Monday, October 21, 2013

Housing. We are supporting the already-rich


High income Australians are the overwhelming beneficiaries of government support for housing a new report has found, turning on its head the popular perception that it’s low income Australians who get the greatest subsidies through rent assistance.

“Only 25 per cent of renters get any support from the government,” says Jane-Frances Kelly the cities program director at the Grattan institute.

“They get none of the support that homeowners get. Even landlords get more.”

Entitled Renovating Housing Policy the report finds that homeowners receive an annual $36 billion per year in subsidies from the government, landlords around $7 billion per year, and renters less than $3 billion.

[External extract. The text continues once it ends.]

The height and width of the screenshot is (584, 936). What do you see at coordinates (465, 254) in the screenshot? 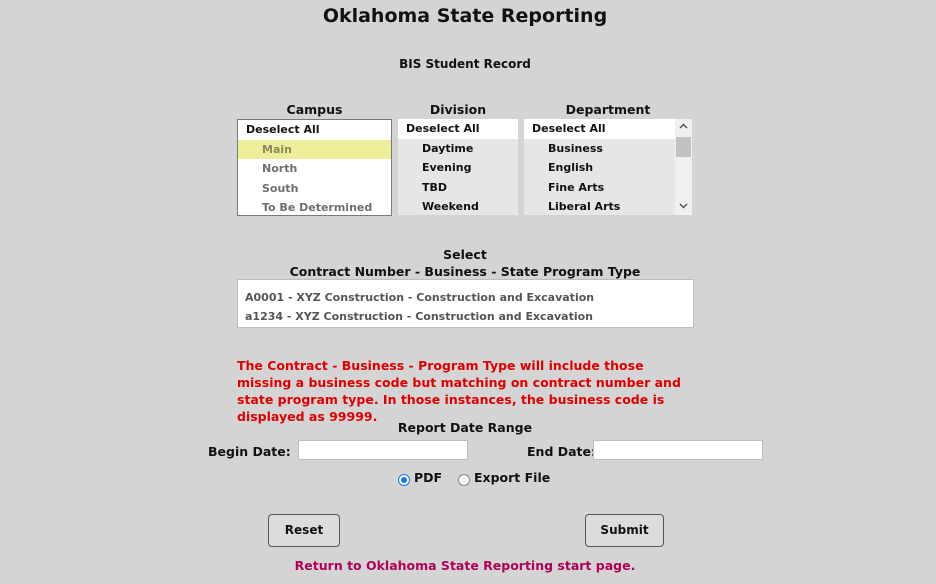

“We are not arguing that renters should get lots of government subsidies, but we were just really struck by the level of support for owners given that there are so many reasons for these people to own their own houses anyway,” Ms Kelly said. “It’s hard to see why they need that kind of level of subsidy.”

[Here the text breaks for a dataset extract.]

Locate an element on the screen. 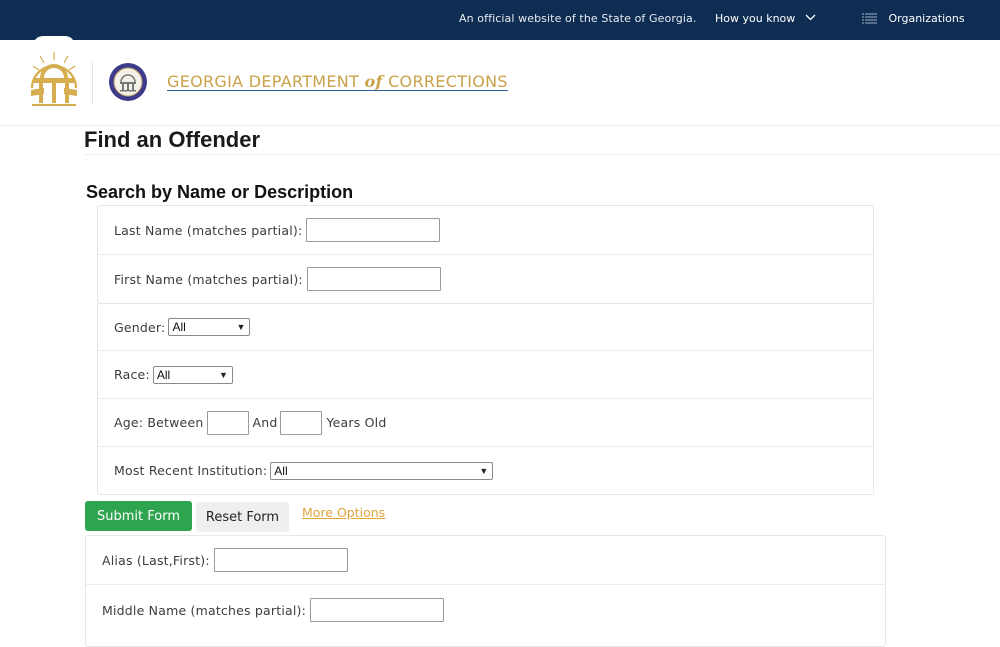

Home owners enjoy an exemption from capital gains tax, an exemption from the land tax faced by landlords, special treatment in applying the pension assets test and an exemption from tax for what is known as imputed rent.

“If a landlord is renting out a place, the landlord pays tax on that rental income,” Ms Kelly said. “Homeowners enjoy the same sort of benefit. It’s as if they pay themselves rent. But they are not taxed on it"...


“We are certainly not recommending that we start to tax those imputed rents, there are very few countries in the world that do that, but the size of that support should be recognised when it comes to calculating how the government skews the housing market.”

The Grattan Institute report finds the scale of the support for owners pushes up house prices, making it harder to for younger and poorer Australians to get into the market.

“Support for owner-occupied housing used to be roughly even across all income groups. Now the highest-income owners get government support of roughly $8000 per year whereas the lowest income owners get a little over $2000.”

The report finds the skewing of support to ownership rather than renting forces people to live further away from the centre of cities than they would like and makes it hard for them to move because they face stamp duties.

“If you are living out on the fringes you often can easily access only small minority of jobs rather than those in the centre. It means employers face a thinner labour market and workers are locked into jobs they might rather not have.”

Ms Kelly said Australian social norms and the state-based rules governing rent give tenants little security. This further drives Australians into owning rather than renting making them less mobile and responsive to the jobs market.

The report recommends that state governments eliminate stamp duty, replacing it with a broad based annual tax on all properties as the Australian Capital Territory has started to do. It recommends a reexamination of the biggest tax breaks for landlords - negative gearing and discounted capital gains tax rates. And it recommends that state governments reform tenancy rules to make them more like those in Europe with long leases that which allow tenants to modify their properties and own pets.